Figure 1.

Vessel wall defects in smooth muscle cell-specific ephrin-B2 mutants. (A) Confocal images showing ephrin-B2 (green) and α-smooth muscle actin (α-SMA; red) immunostaining on sections of adult (30 wk) control and Efnb2^ΔSMC mutant aortae. (*) Vessel lumen. (B) Dilation affecting freshly isolated adult Efnb2^ΔSMC aortic arches (right) compared with control littermates (left). Arrows indicate vessel diameter. (C) Quantitation of relative aortic arch diameter of adult mice (>30 wk).
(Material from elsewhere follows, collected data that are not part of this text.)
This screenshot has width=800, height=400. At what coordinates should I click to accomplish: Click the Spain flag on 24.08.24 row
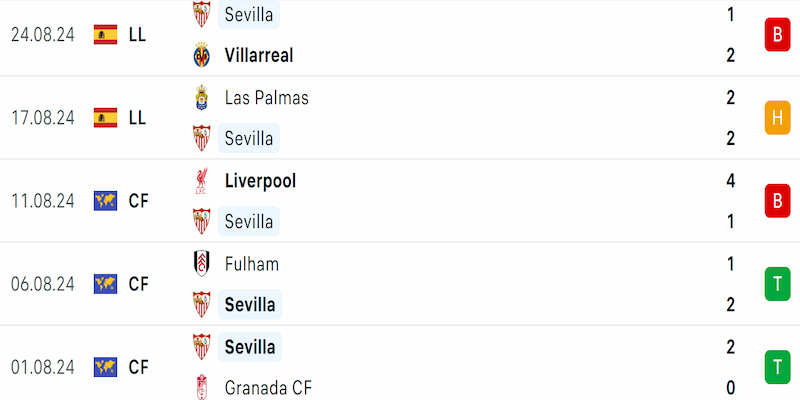tap(106, 35)
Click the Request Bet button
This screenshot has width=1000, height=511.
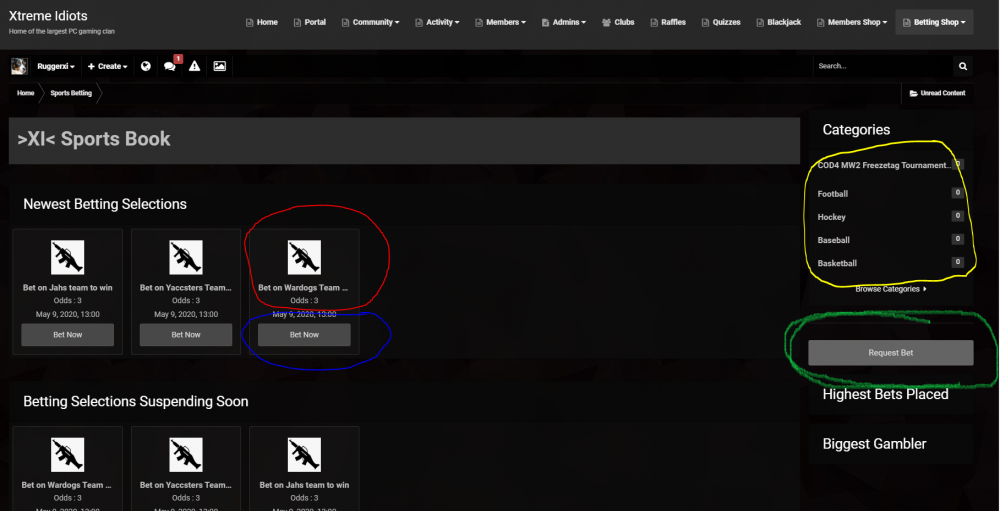coord(890,353)
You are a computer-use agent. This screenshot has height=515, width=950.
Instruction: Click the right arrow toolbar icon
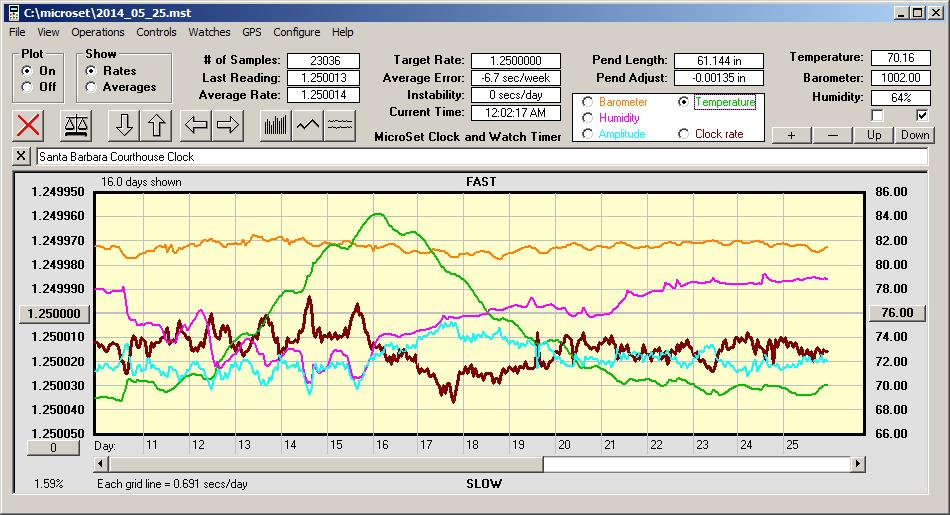228,125
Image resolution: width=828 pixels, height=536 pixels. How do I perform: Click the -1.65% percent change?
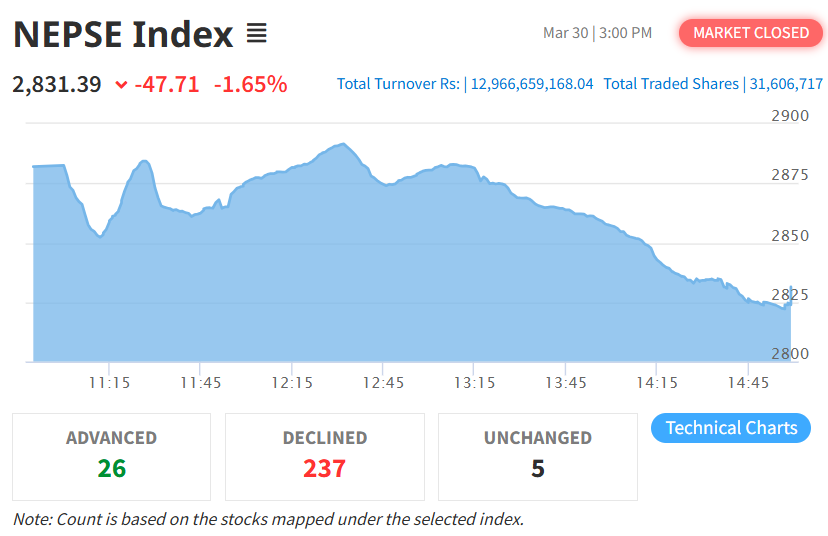point(250,84)
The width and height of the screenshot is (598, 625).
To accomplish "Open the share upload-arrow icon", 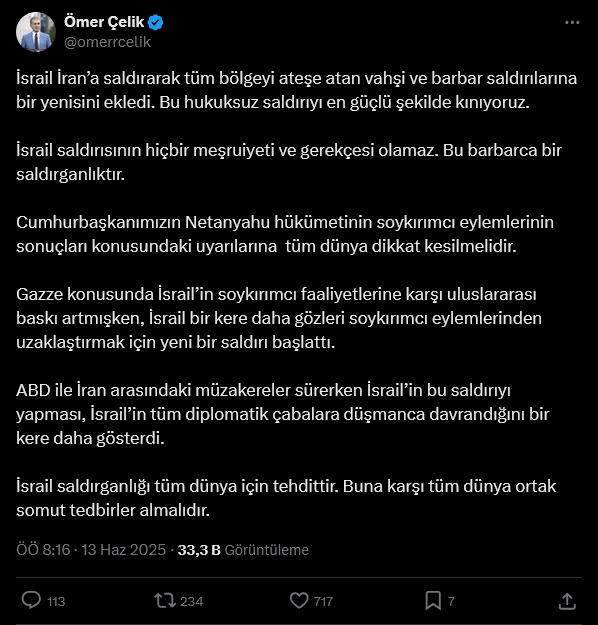I will (x=567, y=601).
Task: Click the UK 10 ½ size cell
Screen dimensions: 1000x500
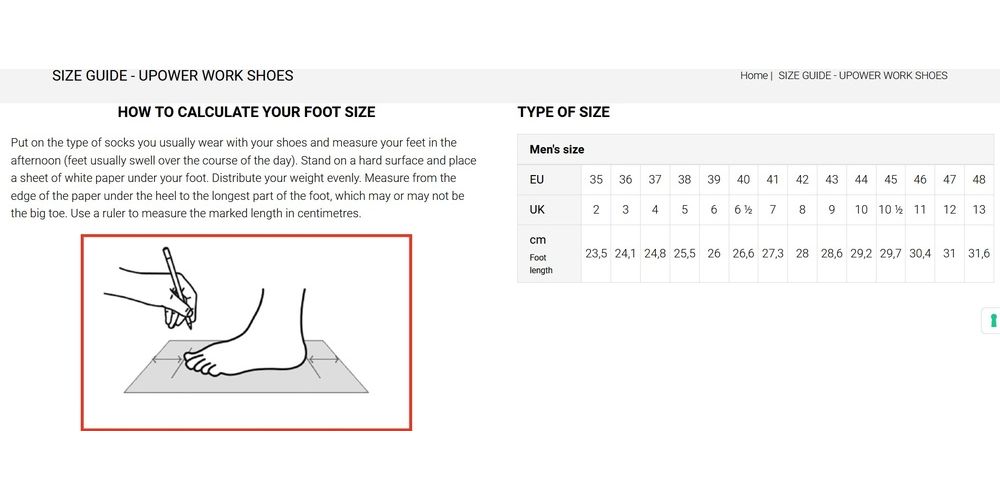Action: point(891,210)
P-value was calculated using two-tailed Student's t-test (n = 4). Error bars indicate SD. (D–F) 5-Ethynyl-2′-deoxyuridine (EdU) labeling (2-h pulse; red) of proliferating cells in control and mutant P8 aorta. (Green) α-SMA; (blue) nuclei (DAPI). (*) Vessel lumen. Quantitation of total α-SMA-positive cells (E) and EdU-labeled VSMCs (F). P-values were calculated using two-tailed Student's t-test (n = 3). Error bars indicate SD. (G) Western blot analysis of total and phosphorylated JNK (p-JNK), Erk1/2 (p-Erk1/2), and PDGFRβ (p-PDFGRβ) in control and Efnb2^ΔSMC aorta lysate, as indicated. Tubulin is shown as a loading control. Molecular weight markers (in kilodaltons) are indicated. (H,I) Strongly decreased levels of active Rac1 (GTP·Rac1) in Efnb2^ΔSMC aorta lysate relative to control (shown in H). (I) Tiam1 protein was nearly undetectable in mutant samples, whereas amounts of p27^kip1 were elevated. Tubulin is shown as a loading control. Molecular weight markers are indicated. (J) Quantitative analysis of band intensities in the Western blots shown in H and I and replicates. P-values were calculated using two-tailed Student's t-test (n = 3). Error bars indicate SD.